Problem: Influenza infection results in an estimated 31 million outpatient visits, 55,000 to 974,200 hospitalizations, and 3,000 to 49,000 deaths. Membership in household in which someone else has influenza is the major risk factor for contracting influenza. The household secondary attack rate (SAR) is as high as 19% based on laboratory-confirmed influenza and 30% based on symptoms. Non-pharmaceutical preventive measures, including education, may play a role in decreasing transmission, but are only effective if started within 36 hours of symptom onset in index cases. Yet, most interventions are delayed because they are not initiated until care is sought. We have demonstrated in one primarily Latino, urban community sample, that text messaging can be used to rapidly identify community members with influenza-like illness (ILI) early in an illness. This early identification would enable implementation of an educational intervention in the optimal timeframe to reduce influenza transmission. Providing education within a text message is a proven successful strategy to influence behavior. Text messaging itself is scalable, low-cost, and can be used in low literacy populations. However, using text-message based surveillance to trigger a real-time text-message behavioral educational intervention to decrease household influenza transmission has not been assessed.

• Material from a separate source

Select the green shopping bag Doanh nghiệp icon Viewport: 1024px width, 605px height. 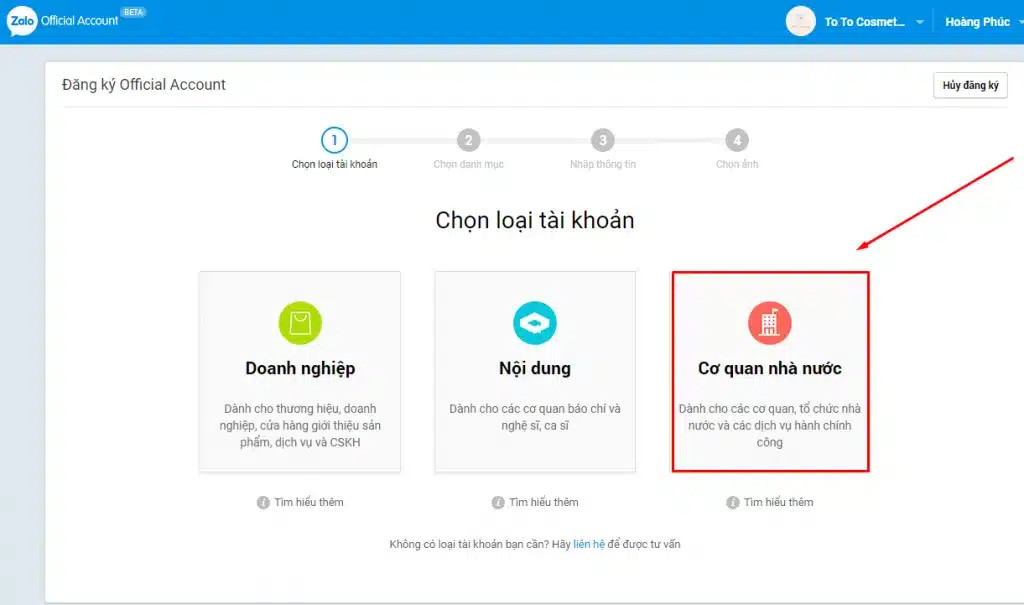click(x=299, y=322)
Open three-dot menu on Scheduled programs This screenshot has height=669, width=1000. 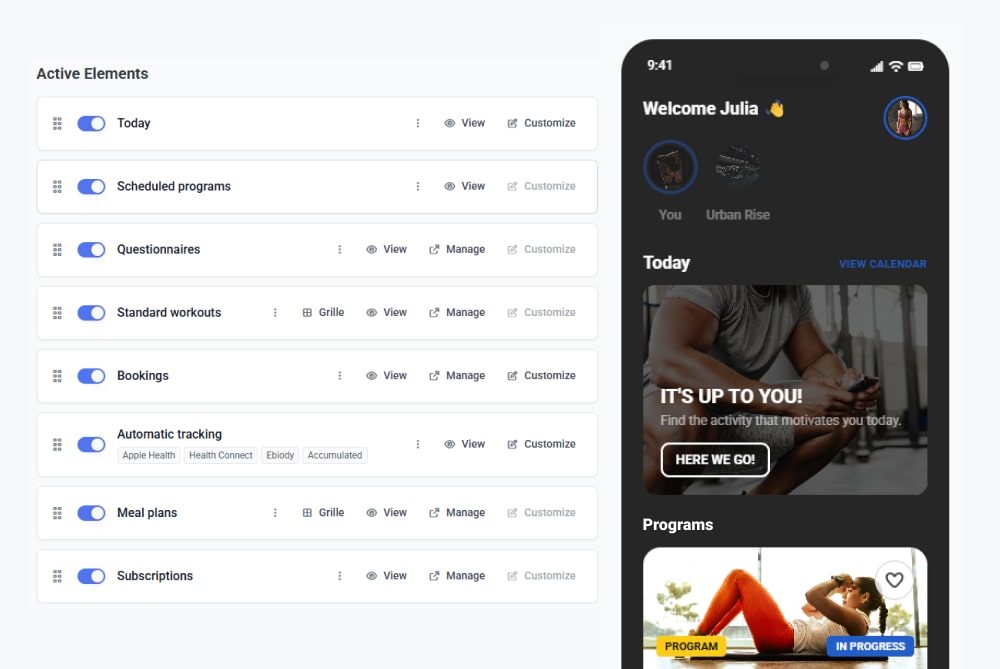pos(418,186)
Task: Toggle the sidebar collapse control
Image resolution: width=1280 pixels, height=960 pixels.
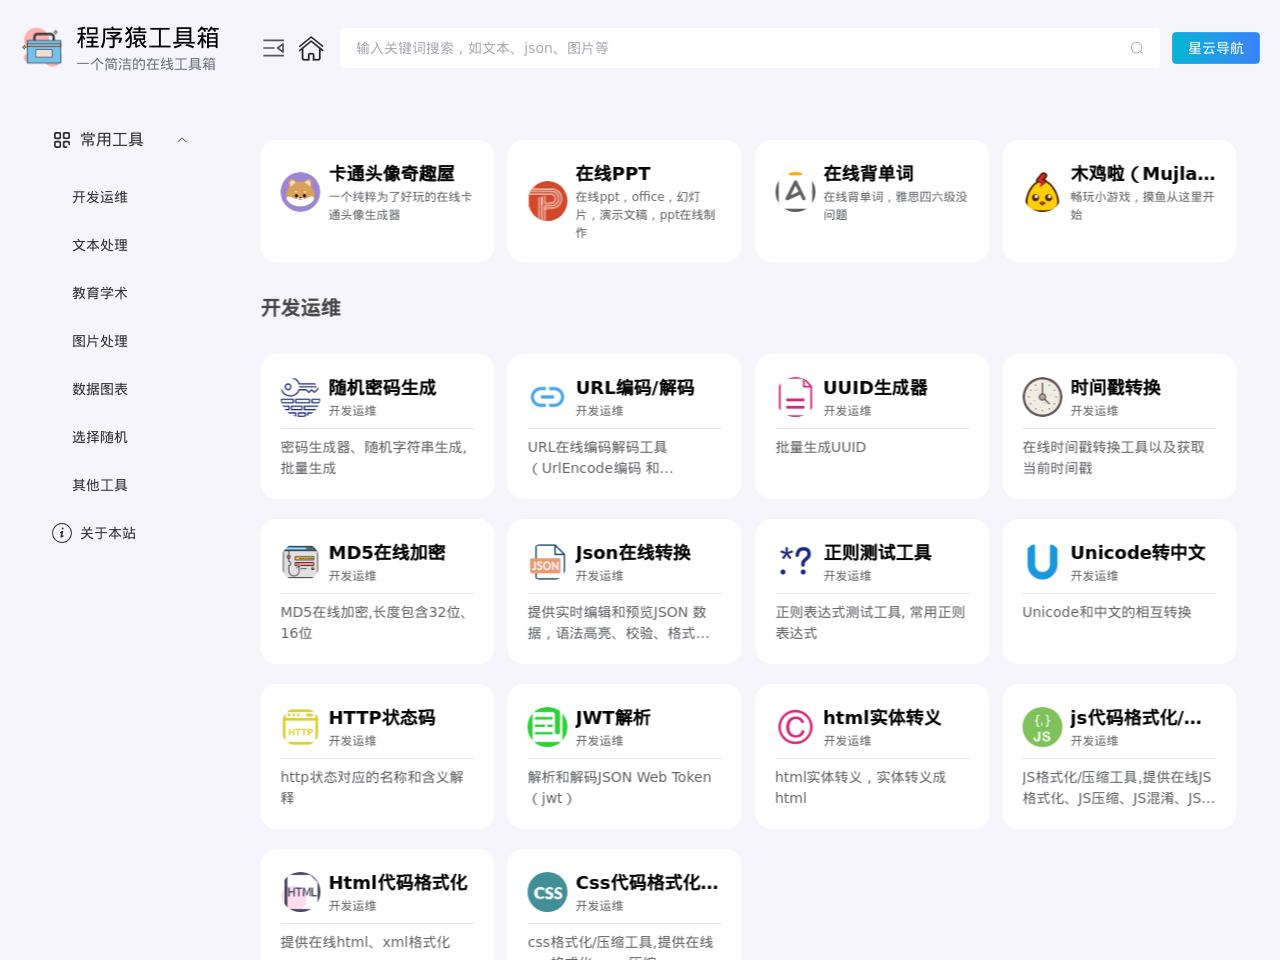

Aim : To assess the impact of an educational intervention delivered by text messaging on transmission of influenza within households Exploratory Aim: To compare the yield of text message ILI/ARI surveillance among subgroups in a diverse, community sample Methods: We will enroll 400 households (n=~1500 individuals) with ?1 child recruited from four contiguous communities in New York City. We will randomize households stratified by community 1:1 to receive surveillance-only (no text message education) vs. surveillance plus text message educational intervention. For symptom surveillance, households in both arms will receive text messages 3x/week during each influenza season (November-March) and report if someone in the household has ILI symptoms. For those in the educational intervention arm, when an ILI/ARI is reported, a series of educational text messages will be sent with information to decrease household transmission. Both arms will obtain one self-swab of the index case, and self-swabs of all other household members on days 3 and 5 from index onset. To identify respiratory tract pathogens, swabs will be analyzed using RT-PCR. Outcomes: The primary outcome will be SAR of laboratory-confirmed influenza. Secondarily, we will assess SAR based on ILI/ARI symptoms, and of non-influenza viruses. Response rates will be compared between arms and by demographic factors (age, education, race/ethnicity).
We propose to assess the impact of a text message-based educational intervention aimed to reduce transmission of influenza and other respiratory infectiojns to household members. Information gathered from this study could provide new insights in decreasing influenza transmission, which could be useful for both seasonal and pandemic influenza.